Notwithstanding, we can try to move the needle a bit by looking at available cloud data. We can once again rely on datacentermap.com (DCD), which publicly shares selective cloud data. The data covers IaaS, PaaS, and bare- metal, CDNs, and GPU services. It comprises 94 countries across all seven regions, including 51 developing and emerging economies, and 834 data points. Country data shows the number of unique cloud providers per country. DCD states that there are over 350 cloud providers, a figure that seems relatively low, according to the estimates mentioned above. In any case, we can use the data to get an initial idea of the distribution of cloud providers worldwide.
The table below, sorted by cloud providers, presents a regional overview of the data.
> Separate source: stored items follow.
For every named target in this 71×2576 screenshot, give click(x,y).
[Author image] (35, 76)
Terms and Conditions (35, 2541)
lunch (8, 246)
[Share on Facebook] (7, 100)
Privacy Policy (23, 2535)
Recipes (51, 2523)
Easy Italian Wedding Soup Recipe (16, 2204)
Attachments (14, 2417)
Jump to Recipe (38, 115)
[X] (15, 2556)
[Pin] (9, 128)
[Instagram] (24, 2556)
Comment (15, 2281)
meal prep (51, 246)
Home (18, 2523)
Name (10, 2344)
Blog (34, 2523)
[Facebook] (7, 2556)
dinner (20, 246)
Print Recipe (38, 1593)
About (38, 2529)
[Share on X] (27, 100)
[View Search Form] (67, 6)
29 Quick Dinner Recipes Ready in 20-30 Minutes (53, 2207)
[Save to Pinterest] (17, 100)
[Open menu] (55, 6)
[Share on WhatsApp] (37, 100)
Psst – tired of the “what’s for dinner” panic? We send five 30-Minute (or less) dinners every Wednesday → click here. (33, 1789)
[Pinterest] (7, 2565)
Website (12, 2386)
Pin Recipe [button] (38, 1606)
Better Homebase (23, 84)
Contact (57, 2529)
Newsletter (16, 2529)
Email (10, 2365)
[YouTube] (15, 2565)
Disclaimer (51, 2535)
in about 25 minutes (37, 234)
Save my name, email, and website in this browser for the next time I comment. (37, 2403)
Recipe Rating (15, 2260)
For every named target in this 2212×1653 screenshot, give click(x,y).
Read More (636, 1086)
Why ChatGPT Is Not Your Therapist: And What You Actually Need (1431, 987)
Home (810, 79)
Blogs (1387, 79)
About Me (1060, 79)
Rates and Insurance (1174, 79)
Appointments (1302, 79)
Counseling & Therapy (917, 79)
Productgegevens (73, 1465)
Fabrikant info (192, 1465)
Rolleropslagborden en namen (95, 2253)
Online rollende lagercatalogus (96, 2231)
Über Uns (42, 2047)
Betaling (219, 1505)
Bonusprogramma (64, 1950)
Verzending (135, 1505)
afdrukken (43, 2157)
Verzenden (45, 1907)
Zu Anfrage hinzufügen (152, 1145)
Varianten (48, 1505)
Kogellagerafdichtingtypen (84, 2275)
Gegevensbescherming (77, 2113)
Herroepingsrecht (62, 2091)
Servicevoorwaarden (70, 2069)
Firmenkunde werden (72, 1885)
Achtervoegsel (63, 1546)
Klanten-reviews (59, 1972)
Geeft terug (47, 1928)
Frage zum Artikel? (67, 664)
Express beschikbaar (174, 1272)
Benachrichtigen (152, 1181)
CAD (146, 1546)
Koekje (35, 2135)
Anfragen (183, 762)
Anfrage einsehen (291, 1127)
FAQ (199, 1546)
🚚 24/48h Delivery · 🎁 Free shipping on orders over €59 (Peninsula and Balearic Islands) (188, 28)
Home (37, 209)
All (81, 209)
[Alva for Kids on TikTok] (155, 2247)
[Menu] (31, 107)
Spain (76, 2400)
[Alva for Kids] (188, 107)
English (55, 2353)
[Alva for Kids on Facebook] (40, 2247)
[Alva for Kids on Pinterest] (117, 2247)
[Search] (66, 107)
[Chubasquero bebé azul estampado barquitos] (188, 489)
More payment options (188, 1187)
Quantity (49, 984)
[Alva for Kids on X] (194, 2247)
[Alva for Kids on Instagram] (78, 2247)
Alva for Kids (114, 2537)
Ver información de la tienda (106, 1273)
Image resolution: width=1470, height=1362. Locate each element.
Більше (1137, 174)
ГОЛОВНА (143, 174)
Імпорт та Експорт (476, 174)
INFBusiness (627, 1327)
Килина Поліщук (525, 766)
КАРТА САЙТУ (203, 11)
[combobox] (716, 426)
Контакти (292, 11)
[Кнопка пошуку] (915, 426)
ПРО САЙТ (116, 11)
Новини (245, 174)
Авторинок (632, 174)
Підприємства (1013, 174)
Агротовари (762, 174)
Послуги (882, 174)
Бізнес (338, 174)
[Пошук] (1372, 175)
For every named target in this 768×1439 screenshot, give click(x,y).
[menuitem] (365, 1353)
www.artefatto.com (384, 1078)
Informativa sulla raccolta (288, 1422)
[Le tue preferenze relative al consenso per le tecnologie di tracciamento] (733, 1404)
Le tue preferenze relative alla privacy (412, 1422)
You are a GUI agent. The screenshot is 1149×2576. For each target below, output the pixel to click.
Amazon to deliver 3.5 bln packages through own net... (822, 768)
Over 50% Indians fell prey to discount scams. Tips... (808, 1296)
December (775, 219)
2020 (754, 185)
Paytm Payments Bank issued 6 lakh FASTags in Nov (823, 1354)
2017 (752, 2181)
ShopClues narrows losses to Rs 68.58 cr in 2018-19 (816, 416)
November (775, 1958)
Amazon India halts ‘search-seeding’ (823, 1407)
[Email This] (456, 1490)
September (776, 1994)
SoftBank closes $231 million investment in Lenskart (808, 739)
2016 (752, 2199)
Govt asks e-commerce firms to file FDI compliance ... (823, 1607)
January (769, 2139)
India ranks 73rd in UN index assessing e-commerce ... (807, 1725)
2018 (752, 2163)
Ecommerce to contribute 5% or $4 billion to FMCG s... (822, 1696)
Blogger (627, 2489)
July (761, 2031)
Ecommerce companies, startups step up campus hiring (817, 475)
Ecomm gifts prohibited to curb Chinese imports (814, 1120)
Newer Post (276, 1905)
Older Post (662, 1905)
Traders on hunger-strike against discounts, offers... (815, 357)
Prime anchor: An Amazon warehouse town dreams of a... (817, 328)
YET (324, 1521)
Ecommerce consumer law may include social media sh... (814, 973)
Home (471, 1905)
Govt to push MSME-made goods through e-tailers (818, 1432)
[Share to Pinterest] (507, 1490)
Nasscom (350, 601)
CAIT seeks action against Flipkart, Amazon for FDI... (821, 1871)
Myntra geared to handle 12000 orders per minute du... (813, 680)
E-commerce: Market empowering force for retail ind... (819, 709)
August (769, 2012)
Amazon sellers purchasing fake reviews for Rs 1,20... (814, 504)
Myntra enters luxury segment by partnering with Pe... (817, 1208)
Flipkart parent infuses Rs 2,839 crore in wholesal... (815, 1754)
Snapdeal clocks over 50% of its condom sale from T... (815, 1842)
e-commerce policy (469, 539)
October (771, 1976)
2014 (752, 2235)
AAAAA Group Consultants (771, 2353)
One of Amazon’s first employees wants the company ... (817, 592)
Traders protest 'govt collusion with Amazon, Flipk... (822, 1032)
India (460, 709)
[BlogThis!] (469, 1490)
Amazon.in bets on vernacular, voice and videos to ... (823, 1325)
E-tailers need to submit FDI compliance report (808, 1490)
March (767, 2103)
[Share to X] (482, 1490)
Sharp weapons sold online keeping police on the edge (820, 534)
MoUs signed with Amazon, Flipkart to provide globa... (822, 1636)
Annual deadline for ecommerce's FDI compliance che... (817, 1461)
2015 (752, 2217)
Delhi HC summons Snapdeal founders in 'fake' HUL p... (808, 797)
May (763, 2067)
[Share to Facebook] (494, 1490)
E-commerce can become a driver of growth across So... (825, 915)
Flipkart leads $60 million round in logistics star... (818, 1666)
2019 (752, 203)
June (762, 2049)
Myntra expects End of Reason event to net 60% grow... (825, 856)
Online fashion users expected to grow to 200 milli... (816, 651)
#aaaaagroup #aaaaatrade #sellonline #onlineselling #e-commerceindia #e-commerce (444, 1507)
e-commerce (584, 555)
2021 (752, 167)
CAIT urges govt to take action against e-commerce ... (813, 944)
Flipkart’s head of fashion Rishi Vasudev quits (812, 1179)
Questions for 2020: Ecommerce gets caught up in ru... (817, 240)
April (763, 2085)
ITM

Europe and Central Asia lead the pack by a relatively large margin in all rubrics, except for the average number of cloud providers per country, where North America, comprising Canada and the U.S., is way ahead of the rest. In fact, North America has more cloud providers than LAC, MENA, South Asia, and sub-Saharan Africa combined. Perhaps not surprisingly, sub-Saharan Africa sits at the bottom of the cloud space. I should also clarify that 95 percent of the providers for the Europe and Central Asia region are, in fact, based in Europe. The contribution of the other Central Asian developing economies here is thus minimal, with Turkey leading with 11 cloud providers.
In terms of centralization, we observe a pattern similar to that of data centers, though slightly less pronounced. Indeed, 60 percent of all cloud providers operate in developed economies. If we add Australia, Japan and New Zealand from the East Asia and Pacific region, that number will increase by almost six percentage points. Note also that cloud coverage across countries is spotty in areas where developing economies constitute the majority, especially in sub-Saharan Africa, South Asia, and LAC.
In any case, DCD data seems to underestimate the number of cloud providers globally. That could certainly be the case for small cloud operators making waves in medium- and low-income regions typically ignored by the big players, who are incessantly seeking superprofits to please shareholders and Wall Street. They have no other choice! At the same time, that opens the door for regional and national capitals to enter the fray.